2-1. La partita, che sembrava decisa, era improvvisamente viva. Per quindici minuti — dal settantunesimo all'ottantaseiesimo — la Giordania ha premuto per il pareggio con l'energia disperata di una squadra che capiva l'opportunità che aveva davanti. La struttura difensiva austriaca, rimasta in gran parte indisturbata nella prima ora, è apparsa improvvisamente vulnerabile. Rangnick, in panchina, gesticolava con l'intensità di un uomo che vedeva il suo piano tattico disfarsi in tempo reale. I tifosi austriaci, che avevano festeggiato il gol di Arnautović come se la partita fosse vinta, sono caduti nel silenzio particolare di una folla a cui viene ricordato, all'improvviso, che un vantaggio di due gol è il risultato più pericoloso nel calcio.
Il terzo gol austriaco, quando è arrivato all'ottantaseiesimo minuto, è stato una liberazione. Un calcio piazzato, calciato in area di rigore, e una finalizzazione decisiva che ha ripristinato il doppio vantaggio. L'identità del marcatore conta meno dell'effetto: la partita era decisa, i tre punti erano al sicuro e Rangnick poteva finalmente smettere di camminare avanti e indietro nella sua area tecnica con l'energia agitata di un uomo che aveva consumato più caffeina del consigliabile.
Quando è suonato il triplice fischio finale, i giocatori austriaci si sono abbracciati con l'intensità particolare di uomini che erano stati messi alla prova e avevano superato l'esame. I giocatori giordani si sono diretti verso i loro tifosi e hanno ricevuto un'ovazione che era del tutto meritata. Avevano segnato un gol al loro primo Mondiale. Avevano spinto al limite una delle squadre tatticamente più sofisticate d'Europa. Si erano annunciati, in modo inequivocabile, come una squadra che appartiene a questo livello.
L'Austria raggiunge l'Argentina in cima al Gruppo J con tre punti.

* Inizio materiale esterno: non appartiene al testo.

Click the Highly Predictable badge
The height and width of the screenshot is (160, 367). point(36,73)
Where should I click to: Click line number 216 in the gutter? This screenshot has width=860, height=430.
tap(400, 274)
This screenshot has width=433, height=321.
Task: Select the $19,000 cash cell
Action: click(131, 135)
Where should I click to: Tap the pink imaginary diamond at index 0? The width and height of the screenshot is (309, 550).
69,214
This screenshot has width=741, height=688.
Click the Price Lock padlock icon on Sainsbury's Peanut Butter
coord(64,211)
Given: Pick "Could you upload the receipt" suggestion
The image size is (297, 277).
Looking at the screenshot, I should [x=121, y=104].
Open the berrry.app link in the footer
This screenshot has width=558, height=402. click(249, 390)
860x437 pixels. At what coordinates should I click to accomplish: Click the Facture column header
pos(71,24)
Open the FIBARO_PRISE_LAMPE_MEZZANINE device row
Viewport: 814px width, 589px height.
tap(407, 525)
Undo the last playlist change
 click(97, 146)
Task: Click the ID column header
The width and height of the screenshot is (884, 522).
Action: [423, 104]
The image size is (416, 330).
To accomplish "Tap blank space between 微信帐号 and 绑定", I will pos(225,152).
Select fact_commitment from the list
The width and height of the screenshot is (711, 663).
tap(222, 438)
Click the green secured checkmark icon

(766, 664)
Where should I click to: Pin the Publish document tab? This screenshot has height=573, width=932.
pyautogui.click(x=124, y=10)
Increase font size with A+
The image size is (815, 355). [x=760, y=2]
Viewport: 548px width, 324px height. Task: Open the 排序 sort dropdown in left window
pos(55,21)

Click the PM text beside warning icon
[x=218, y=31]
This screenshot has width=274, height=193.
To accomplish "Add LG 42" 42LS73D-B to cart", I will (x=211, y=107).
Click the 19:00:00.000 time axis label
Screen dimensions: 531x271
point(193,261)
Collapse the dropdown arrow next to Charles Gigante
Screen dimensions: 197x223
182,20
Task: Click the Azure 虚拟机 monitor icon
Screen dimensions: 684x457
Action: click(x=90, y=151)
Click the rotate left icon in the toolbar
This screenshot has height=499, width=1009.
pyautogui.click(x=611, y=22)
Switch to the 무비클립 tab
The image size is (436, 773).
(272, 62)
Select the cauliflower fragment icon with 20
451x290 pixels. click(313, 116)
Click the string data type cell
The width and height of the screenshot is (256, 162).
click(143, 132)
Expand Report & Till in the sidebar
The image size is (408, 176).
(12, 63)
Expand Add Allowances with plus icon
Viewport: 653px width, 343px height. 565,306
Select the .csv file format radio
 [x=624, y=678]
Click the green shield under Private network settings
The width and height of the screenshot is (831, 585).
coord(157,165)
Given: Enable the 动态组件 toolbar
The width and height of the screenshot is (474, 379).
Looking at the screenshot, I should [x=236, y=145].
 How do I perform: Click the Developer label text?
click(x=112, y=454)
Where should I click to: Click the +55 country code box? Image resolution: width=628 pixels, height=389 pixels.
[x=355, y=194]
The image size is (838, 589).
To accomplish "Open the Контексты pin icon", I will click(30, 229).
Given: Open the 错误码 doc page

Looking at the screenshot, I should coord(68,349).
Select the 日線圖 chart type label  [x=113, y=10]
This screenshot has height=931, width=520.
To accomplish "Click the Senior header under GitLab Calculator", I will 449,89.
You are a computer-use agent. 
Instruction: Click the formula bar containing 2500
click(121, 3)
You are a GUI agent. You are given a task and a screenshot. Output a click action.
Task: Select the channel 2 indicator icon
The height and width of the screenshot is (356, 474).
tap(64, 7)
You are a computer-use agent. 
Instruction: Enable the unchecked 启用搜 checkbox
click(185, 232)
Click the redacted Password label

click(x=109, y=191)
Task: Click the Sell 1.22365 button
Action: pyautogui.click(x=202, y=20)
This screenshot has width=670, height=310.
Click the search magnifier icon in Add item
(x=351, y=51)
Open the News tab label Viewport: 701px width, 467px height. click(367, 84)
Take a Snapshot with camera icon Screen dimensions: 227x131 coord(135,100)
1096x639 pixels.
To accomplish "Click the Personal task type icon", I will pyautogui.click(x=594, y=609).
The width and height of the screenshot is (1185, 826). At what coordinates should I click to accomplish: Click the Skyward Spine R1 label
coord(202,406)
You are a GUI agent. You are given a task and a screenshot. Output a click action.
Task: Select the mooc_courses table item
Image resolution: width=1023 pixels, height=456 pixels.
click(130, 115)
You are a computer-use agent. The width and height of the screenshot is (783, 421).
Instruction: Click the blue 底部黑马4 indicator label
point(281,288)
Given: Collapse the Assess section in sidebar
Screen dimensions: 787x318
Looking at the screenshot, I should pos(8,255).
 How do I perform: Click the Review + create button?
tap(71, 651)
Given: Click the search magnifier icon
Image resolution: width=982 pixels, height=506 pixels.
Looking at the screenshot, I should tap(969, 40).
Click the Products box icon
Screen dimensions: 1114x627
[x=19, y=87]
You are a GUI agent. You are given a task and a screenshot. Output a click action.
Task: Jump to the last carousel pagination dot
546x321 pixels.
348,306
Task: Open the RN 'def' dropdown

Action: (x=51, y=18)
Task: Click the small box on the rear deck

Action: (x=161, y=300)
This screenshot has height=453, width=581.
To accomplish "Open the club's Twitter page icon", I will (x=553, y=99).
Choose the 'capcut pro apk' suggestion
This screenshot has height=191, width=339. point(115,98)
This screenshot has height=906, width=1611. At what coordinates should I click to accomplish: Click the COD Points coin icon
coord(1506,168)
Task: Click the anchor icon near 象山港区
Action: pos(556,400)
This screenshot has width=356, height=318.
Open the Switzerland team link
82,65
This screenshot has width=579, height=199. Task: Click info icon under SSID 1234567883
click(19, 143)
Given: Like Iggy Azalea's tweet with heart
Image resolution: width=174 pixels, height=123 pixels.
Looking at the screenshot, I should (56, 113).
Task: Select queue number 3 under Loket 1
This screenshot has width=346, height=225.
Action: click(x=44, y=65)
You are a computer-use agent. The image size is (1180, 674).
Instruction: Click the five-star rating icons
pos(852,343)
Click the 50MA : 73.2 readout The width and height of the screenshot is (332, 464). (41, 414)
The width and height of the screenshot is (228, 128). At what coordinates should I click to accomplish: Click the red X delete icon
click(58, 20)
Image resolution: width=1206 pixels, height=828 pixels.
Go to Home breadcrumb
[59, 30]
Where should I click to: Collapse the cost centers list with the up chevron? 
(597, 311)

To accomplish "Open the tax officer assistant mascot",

Rangnick sarà soddisfatto del risultato e preoccupato per i quindici minuti in cui la sua squadra ha perso il controllo di una partita che stava dominando. Questa è la natura del calcio a torneo: prendi i punti, prendi nota dei problemi, vai avanti alla prossima. L'Austria affronterà l'Argentina a Dallas. Sulla base di quanto visto, non si lasceranno intimidire.
L'espresso che stavo sorseggiando si era raffreddato. Non importava. L'Austria è tornata. Ventotto anni sono lunghi da aspettare per una vittoria ai Mondiali. Alcune cose, come si dice nei caffè di Vienna, valgono l'attesa.